Given instruction » Please count the lines in the items below that contain the string "Task". Reply with the number only.

Data listing »

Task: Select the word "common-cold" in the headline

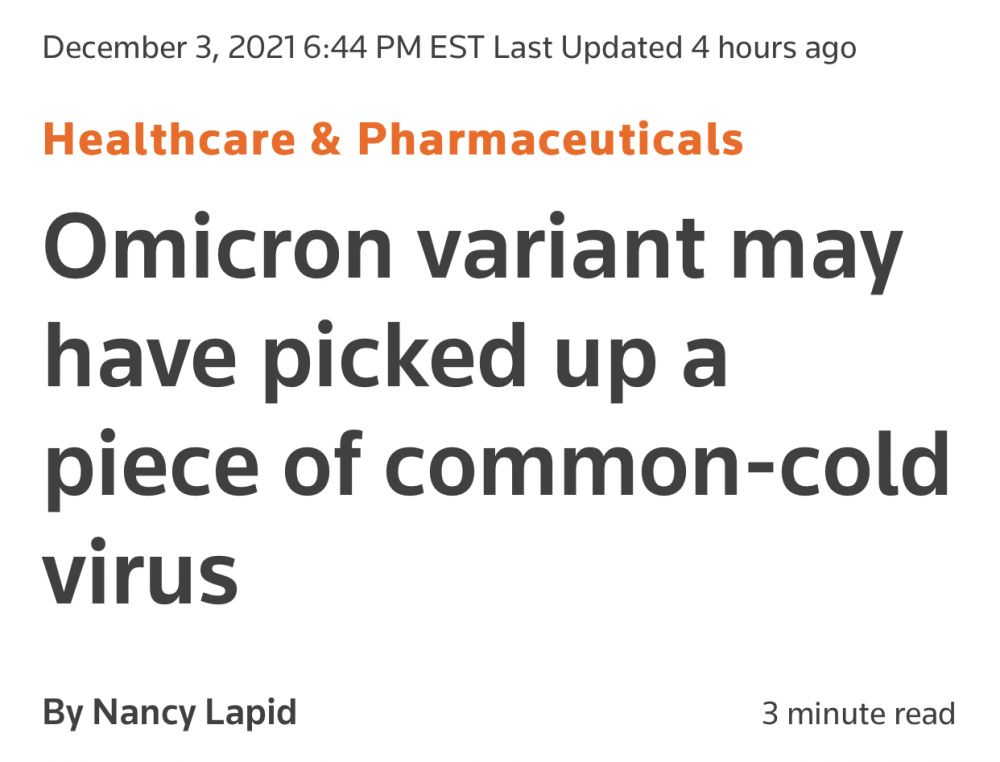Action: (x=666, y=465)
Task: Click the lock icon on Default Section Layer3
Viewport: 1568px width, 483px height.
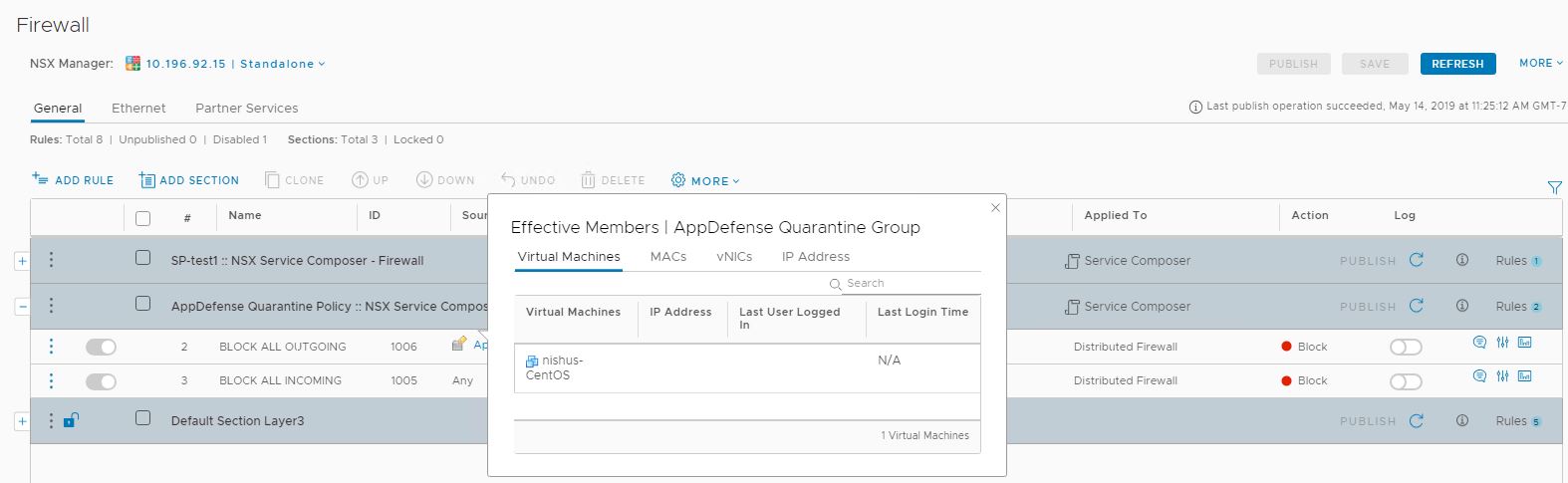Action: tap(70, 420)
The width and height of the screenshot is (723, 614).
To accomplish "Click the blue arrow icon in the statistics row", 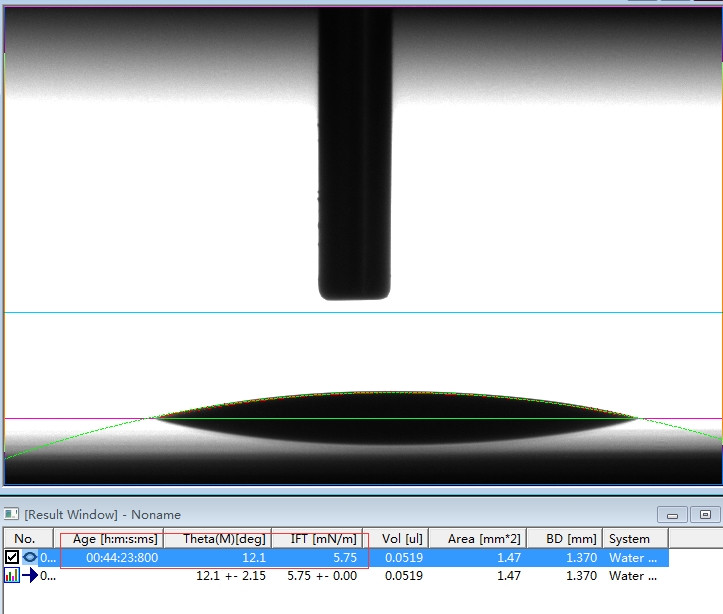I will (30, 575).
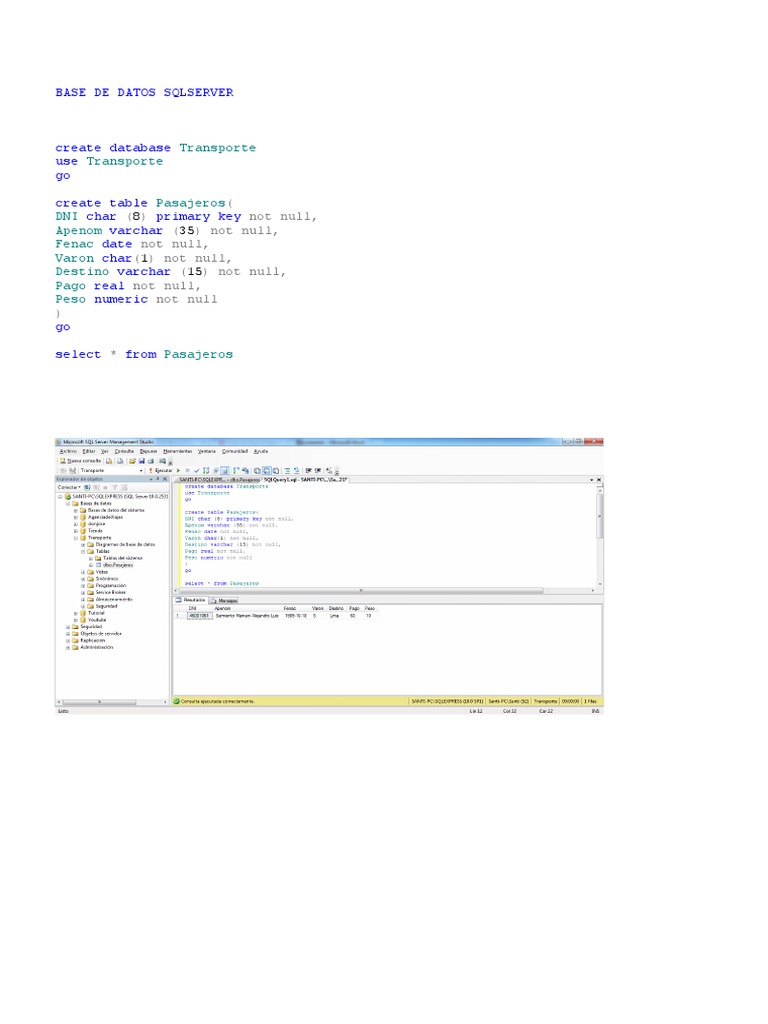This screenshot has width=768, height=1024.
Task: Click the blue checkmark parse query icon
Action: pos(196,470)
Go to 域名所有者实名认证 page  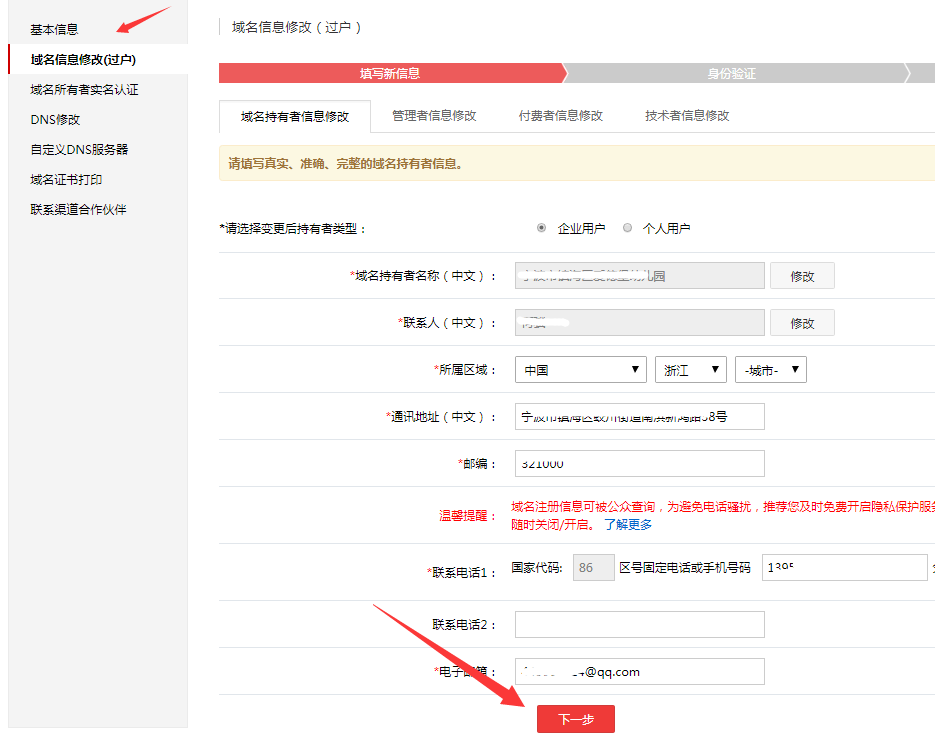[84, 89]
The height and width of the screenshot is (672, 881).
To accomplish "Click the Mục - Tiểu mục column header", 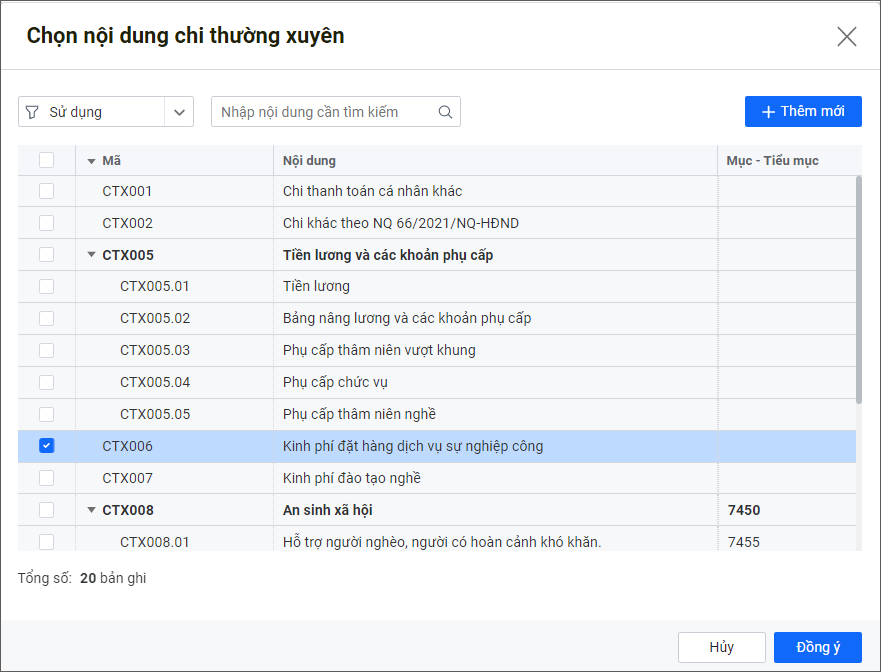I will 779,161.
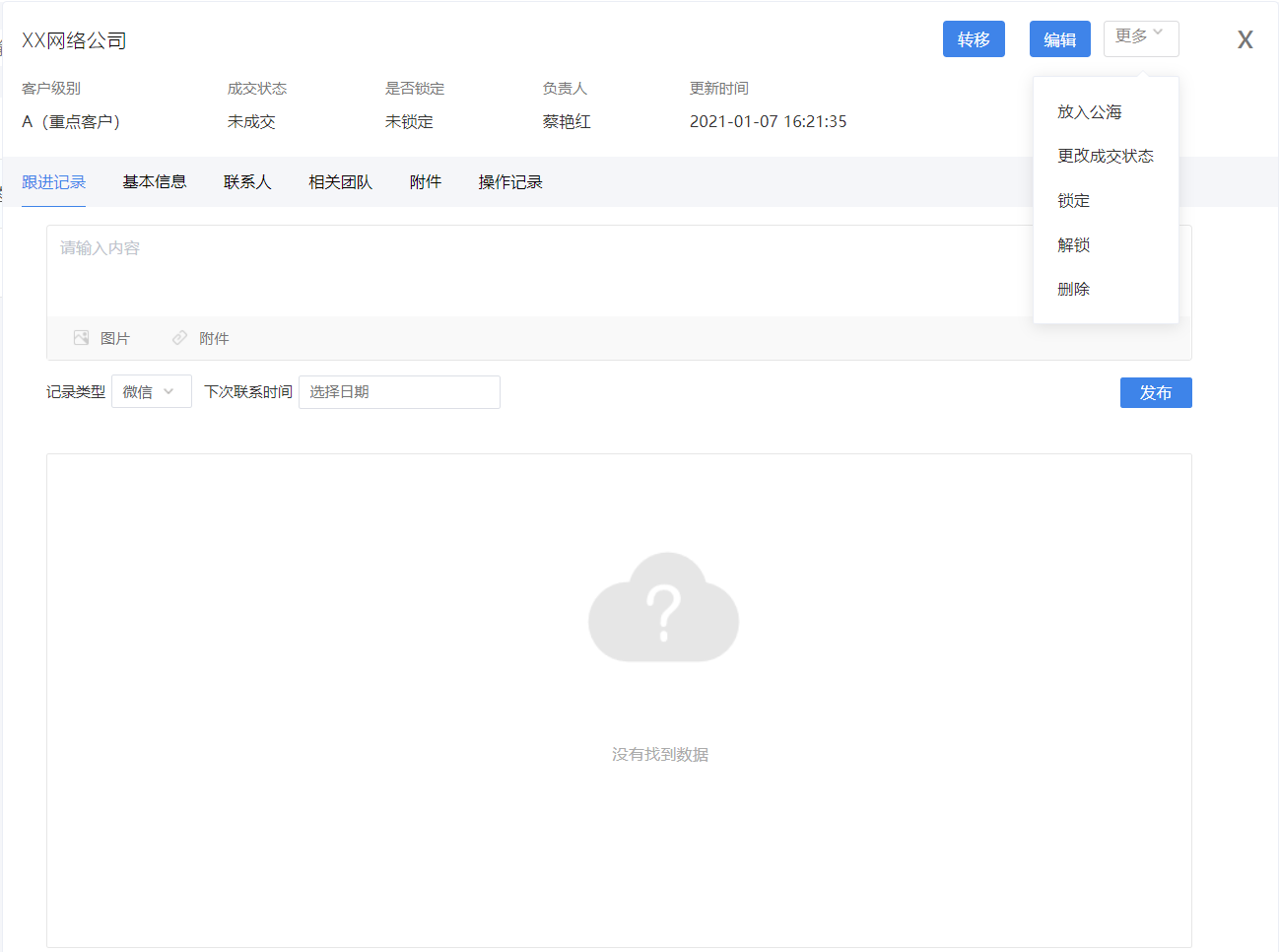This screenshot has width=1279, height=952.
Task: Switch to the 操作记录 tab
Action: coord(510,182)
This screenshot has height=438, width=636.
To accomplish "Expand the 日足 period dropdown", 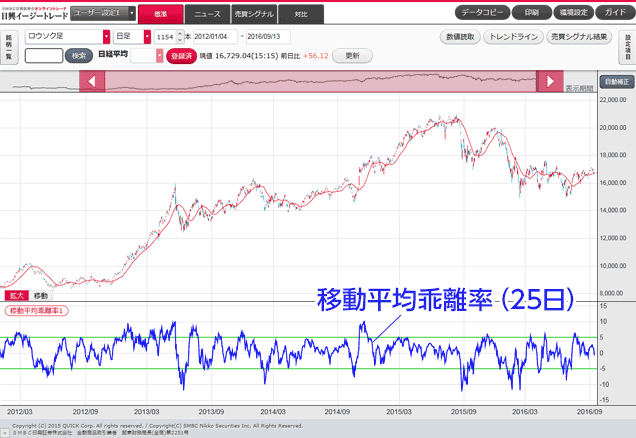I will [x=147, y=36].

Exercise response » 4